From Casetext: Smarter Legal Research

Bagwell v. Javis

Court of Appeal of Louisiana, First Circuit
Dec 28, 2006
947 So. 2d 851 (La. Ct. App. 2006)

Opinion

No. 2006 CA 0459, 2006 CA 0460.

December 28, 2006.

Appeal from the 18th Judicial District Court Parish of West Baton Rouge, State of Louisiana No. 30,913 consolidated with 31,213; Division "A", The Honorable James J. Best, Judge Presiding.

Daniel A. Claitor, Baton Rouge, LA, Counsel for Plaintiffs/Appellants, Dawn Leonard Creel, Stormy Marie Leonard.

Edward O. Taulbee, IV, Lafayette, LA, Counsel for Defendants/Appellees, Southern Farm Bureau Casualty Insurance Company, Robert Morris, Francis Dale Morris.

BEFORE: PETTIGREW, DOWNING AND HUGHES, JJ.

HUGHES, JJ concurs.



Dawn Leonard Creel, as tutrix of and on behalf of her minor child, Stormy Marie Leonard, appeals a judgment entered pursuant to her suit for the wrongful death and survival of Stormy's father, John Bagwell, in an automobile accident. Defendant, Southern Farm Bureau Casualty Insurance Company (SFB), answered the appeal. For the following reasons we affirm the judgment of the trial court.

Richard Bagwell, the father of John Bagwell, and Dawn Leonard Creel, as tutrix of Stormy Marie Leonard, both filed suit for survival damages and wrongful death. These suits were consolidated, and Ms. Creel was subsequently confirmed as the proper plaintiff.

At the close of the case, the trial court dismissed Ms. Creel's survival action by directed verdict. This matter is not on appeal.

PERTINENT FACTS AND HISTORY

This suit arises from a pre-dawn accident on September 28, 1999. Mr. Bagwell drove his pick-up truck into the side of a Mack truck pulling a large tractor-trailer, which was crossing his lane of travel while turning left from a driveway onto Louisiana Highway 620. Mr. Bagwell apparently did not see the truck in his lane. The record reflects that he died almost instantaneously on impact.

After the trial, the trial court entered judgment consistent with the jury's verdict. The judgment ruled that the Mack truck driver, Ralph Javius's negligence was a cause-in-fact of the accident; that Mr. Bagwell's negligence was also a cause-in-fact of the accident; that each party was 50% at fault in causing the accident; that Stormy suffered damage as a result of the accident; and that fair compensation for her damages were as follows:

The caption incorrectly refers to Mr. Javius as Ralph Javins.

Loss of love, affection, and companionship, grief and anguish (past, present and future) $100,000.00 Loss of services and support (past, present and future, Until Stormy reaches age 18) $30,000.00

The judgment then decreed judgment in favor of Ms. Creel and against SFB in the amount of $65,000.00 plus interest from date of demand. The judgment deferred to a subsequent proceeding the assessment of costs.

Data extract
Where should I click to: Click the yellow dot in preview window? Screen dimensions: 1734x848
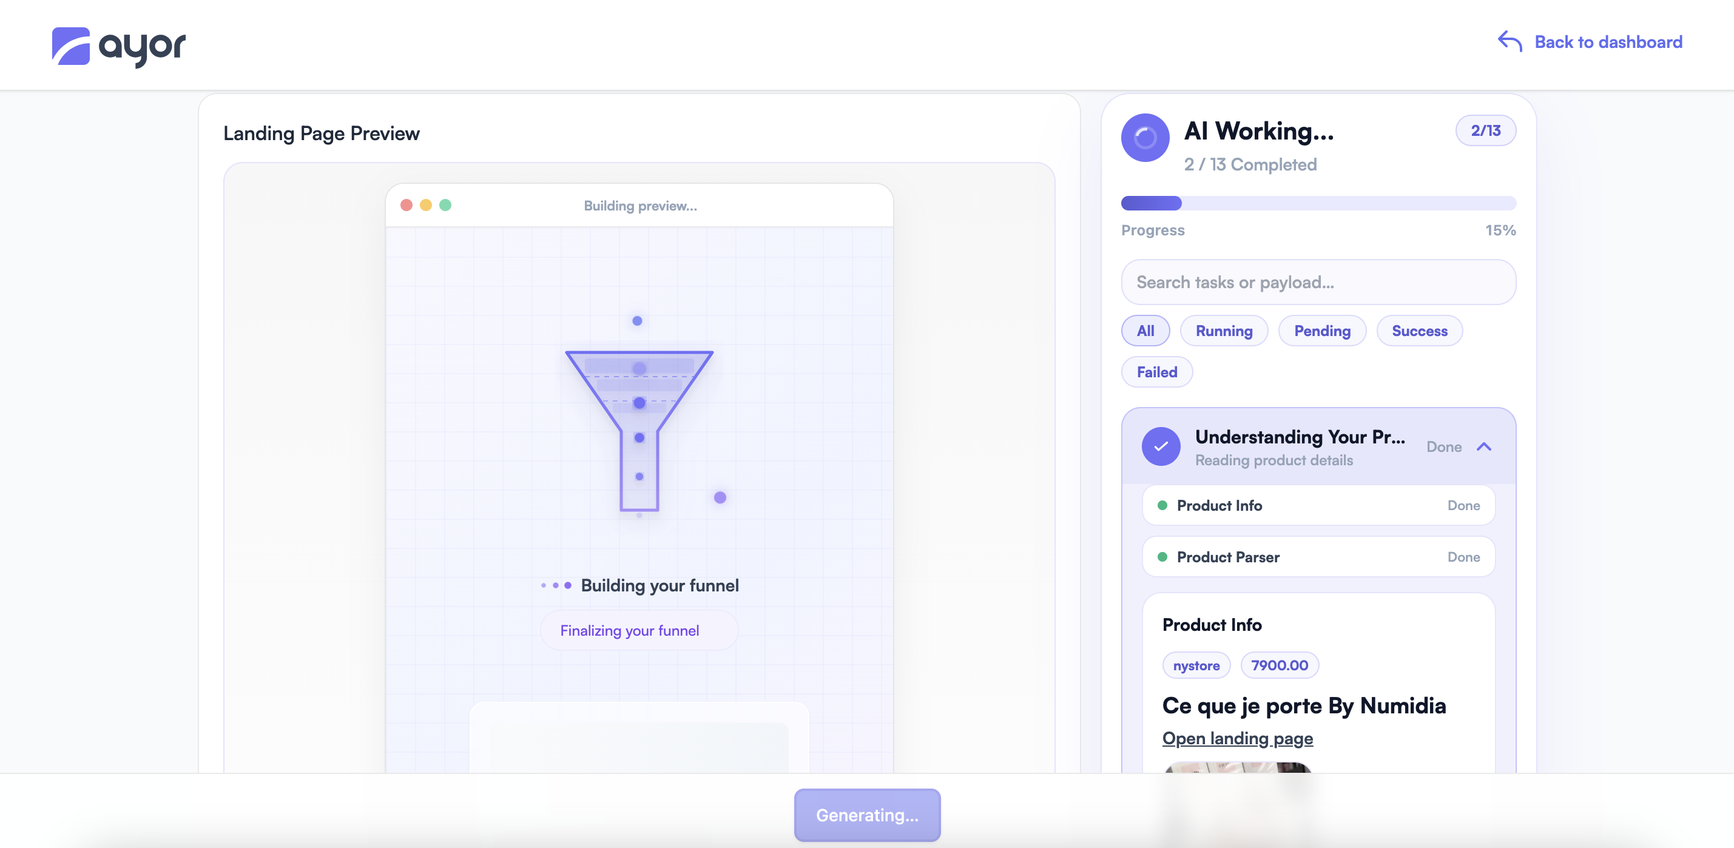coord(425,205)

Task set
- a) List every dollar amount that appears in the Bagwell v. Javis opinion.
- b) Rewrite the Bagwell v. Javis opinion between "Edward O. Taulbee, IV, Lafayette, LA, Counsel" and "AND HUGHES, JJ.", inclusive, renaming "Counsel" to "Attorney" wherever it occurs.

Responses to the tasks
- a)
$100,000.00
$30,000.00
$65,000.00

- b)
Edward O. Taulbee, IV, Lafayette, LA, Attorney for Defendants/Appellees, Southern Farm Bureau Casualty Insurance Company, Robert Morris, Francis Dale Morris.

BEFORE: PETTIGREW, DOWNING AND HUGHES, JJ.